PROBLEM TO SOLVE:
Could you return all of the records exactly as they stand?

#### MATERIAL FOR THE TASK ####

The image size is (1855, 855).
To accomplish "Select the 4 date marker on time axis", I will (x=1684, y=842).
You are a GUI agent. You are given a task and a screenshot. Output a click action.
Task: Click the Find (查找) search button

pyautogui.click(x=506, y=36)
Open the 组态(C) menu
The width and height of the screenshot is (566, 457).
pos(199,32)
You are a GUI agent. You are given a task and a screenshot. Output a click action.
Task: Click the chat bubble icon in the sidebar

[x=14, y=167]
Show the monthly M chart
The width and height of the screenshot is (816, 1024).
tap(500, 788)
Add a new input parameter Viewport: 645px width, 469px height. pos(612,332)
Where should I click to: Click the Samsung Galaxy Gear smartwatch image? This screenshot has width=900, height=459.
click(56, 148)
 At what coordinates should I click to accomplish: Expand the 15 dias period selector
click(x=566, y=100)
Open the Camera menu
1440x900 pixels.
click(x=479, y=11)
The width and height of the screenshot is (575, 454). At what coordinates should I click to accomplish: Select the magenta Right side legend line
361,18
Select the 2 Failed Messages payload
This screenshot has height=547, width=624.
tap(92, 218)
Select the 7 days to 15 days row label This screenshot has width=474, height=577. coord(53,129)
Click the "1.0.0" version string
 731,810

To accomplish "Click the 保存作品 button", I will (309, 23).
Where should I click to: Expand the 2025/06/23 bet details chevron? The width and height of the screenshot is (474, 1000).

####

SOLUTION TO THE EXERCISE:
The image size is (1855, 855).
To accomplish "Select the 4 date marker on time axis", I will (x=1684, y=842).
You are a GUI agent. You are given a task and a screenshot. Output a click action.
Task: Click the Find (查找) search button

pyautogui.click(x=506, y=36)
Open the 组态(C) menu
The width and height of the screenshot is (566, 457).
pos(199,32)
You are a GUI agent. You are given a task and a screenshot. Output a click action.
Task: Click the chat bubble icon in the sidebar

[x=14, y=167]
Show the monthly M chart
The width and height of the screenshot is (816, 1024).
tap(500, 788)
Add a new input parameter Viewport: 645px width, 469px height. pos(612,332)
Where should I click to: Click the Samsung Galaxy Gear smartwatch image? This screenshot has width=900, height=459.
click(56, 148)
 At what coordinates should I click to accomplish: Expand the 15 dias period selector
click(x=566, y=100)
Open the Camera menu
1440x900 pixels.
click(x=479, y=11)
The width and height of the screenshot is (575, 454). At what coordinates should I click to accomplish: Select the magenta Right side legend line
361,18
Select the 2 Failed Messages payload
This screenshot has height=547, width=624.
tap(92, 218)
Select the 7 days to 15 days row label This screenshot has width=474, height=577. coord(53,129)
Click the "1.0.0" version string
 731,810

To accomplish "Click the 保存作品 button", I will (309, 23).
Where should I click to: Expand the 2025/06/23 bet details chevron? The width and height of the screenshot is (474, 1000).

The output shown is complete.